[Stored dataset items]
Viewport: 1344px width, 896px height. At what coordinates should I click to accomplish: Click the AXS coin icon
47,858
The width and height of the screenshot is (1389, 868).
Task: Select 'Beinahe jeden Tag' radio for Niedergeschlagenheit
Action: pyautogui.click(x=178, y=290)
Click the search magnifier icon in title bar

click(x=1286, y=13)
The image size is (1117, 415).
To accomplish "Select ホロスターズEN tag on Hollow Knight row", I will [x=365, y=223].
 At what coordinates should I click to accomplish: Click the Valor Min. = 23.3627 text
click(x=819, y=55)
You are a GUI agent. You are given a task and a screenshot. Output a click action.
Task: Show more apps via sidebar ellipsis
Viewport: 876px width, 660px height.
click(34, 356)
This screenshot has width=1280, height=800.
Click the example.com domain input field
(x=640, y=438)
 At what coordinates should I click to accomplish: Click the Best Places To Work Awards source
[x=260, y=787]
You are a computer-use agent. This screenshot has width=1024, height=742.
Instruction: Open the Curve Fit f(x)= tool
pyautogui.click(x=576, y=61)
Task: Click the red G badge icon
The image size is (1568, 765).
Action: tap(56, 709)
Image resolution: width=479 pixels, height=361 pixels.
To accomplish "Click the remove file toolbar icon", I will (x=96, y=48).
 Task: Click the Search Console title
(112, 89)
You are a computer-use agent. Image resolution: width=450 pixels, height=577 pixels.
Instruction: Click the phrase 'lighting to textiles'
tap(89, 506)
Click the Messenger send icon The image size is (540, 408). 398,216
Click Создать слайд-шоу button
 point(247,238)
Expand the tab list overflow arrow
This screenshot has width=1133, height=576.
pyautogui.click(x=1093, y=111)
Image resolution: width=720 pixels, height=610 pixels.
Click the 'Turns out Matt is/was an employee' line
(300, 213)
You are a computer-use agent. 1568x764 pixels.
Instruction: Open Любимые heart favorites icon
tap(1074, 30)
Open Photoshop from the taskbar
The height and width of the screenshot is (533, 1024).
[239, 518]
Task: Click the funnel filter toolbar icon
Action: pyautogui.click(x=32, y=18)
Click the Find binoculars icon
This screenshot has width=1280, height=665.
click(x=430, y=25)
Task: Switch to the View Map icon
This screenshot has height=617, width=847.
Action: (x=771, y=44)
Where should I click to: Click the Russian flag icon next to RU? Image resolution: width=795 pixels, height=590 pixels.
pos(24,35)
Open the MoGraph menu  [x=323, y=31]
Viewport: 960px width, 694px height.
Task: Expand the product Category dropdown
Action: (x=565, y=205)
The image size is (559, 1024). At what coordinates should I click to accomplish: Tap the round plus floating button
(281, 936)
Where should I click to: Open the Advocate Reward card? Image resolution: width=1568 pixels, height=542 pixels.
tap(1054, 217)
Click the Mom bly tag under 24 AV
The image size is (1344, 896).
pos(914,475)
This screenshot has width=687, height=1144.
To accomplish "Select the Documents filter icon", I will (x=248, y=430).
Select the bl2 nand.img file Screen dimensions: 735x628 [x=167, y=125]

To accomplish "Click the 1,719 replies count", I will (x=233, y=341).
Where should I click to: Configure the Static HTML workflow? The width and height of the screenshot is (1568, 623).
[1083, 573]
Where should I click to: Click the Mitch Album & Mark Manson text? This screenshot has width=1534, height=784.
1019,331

§ **Problem**: Nothing in the records may be left out; transcribe all of them exactly.

§ **Output of the exercise**:
Viewport: 1344px width, 896px height. At what coordinates should I click to accomplish: Click the AXS coin icon
47,858
The width and height of the screenshot is (1389, 868).
Task: Select 'Beinahe jeden Tag' radio for Niedergeschlagenheit
Action: pyautogui.click(x=178, y=290)
Click the search magnifier icon in title bar

click(x=1286, y=13)
The image size is (1117, 415).
To accomplish "Select ホロスターズEN tag on Hollow Knight row", I will [x=365, y=223].
 At what coordinates should I click to accomplish: Click the Valor Min. = 23.3627 text
click(x=819, y=55)
You are a GUI agent. You are given a task and a screenshot. Output a click action.
Task: Show more apps via sidebar ellipsis
Viewport: 876px width, 660px height.
click(34, 356)
This screenshot has width=1280, height=800.
Click the example.com domain input field
(x=640, y=438)
 At what coordinates should I click to accomplish: Click the Best Places To Work Awards source
[x=260, y=787]
You are a computer-use agent. This screenshot has width=1024, height=742.
Instruction: Open the Curve Fit f(x)= tool
pyautogui.click(x=576, y=61)
Task: Click the red G badge icon
The image size is (1568, 765).
Action: tap(56, 709)
Image resolution: width=479 pixels, height=361 pixels.
To accomplish "Click the remove file toolbar icon", I will (x=96, y=48).
 Task: Click the Search Console title
(112, 89)
You are a computer-use agent. Image resolution: width=450 pixels, height=577 pixels.
Instruction: Click the phrase 'lighting to textiles'
tap(89, 506)
Click the Messenger send icon The image size is (540, 408). 398,216
Click Создать слайд-шоу button
 point(247,238)
Expand the tab list overflow arrow
This screenshot has width=1133, height=576.
pyautogui.click(x=1093, y=111)
Image resolution: width=720 pixels, height=610 pixels.
Click the 'Turns out Matt is/was an employee' line
(300, 213)
You are a computer-use agent. 1568x764 pixels.
Instruction: Open Любимые heart favorites icon
tap(1074, 30)
Open Photoshop from the taskbar
The height and width of the screenshot is (533, 1024).
[239, 518]
Task: Click the funnel filter toolbar icon
Action: pyautogui.click(x=32, y=18)
Click the Find binoculars icon
This screenshot has width=1280, height=665.
click(x=430, y=25)
Task: Switch to the View Map icon
This screenshot has height=617, width=847.
Action: (x=771, y=44)
Where should I click to: Click the Russian flag icon next to RU? Image resolution: width=795 pixels, height=590 pixels.
pos(24,35)
Open the MoGraph menu  [x=323, y=31]
Viewport: 960px width, 694px height.
Task: Expand the product Category dropdown
Action: (x=565, y=205)
The image size is (559, 1024). At what coordinates should I click to accomplish: Tap the round plus floating button
(281, 936)
Where should I click to: Open the Advocate Reward card? Image resolution: width=1568 pixels, height=542 pixels.
tap(1054, 217)
Click the Mom bly tag under 24 AV
The image size is (1344, 896).
pos(914,475)
This screenshot has width=687, height=1144.
To accomplish "Select the Documents filter icon", I will (x=248, y=430).
Select the bl2 nand.img file Screen dimensions: 735x628 [x=167, y=125]

To accomplish "Click the 1,719 replies count", I will (x=233, y=341).
Where should I click to: Configure the Static HTML workflow? The width and height of the screenshot is (1568, 623).
[1083, 573]
Where should I click to: Click the Mitch Album & Mark Manson text? This screenshot has width=1534, height=784.
1019,331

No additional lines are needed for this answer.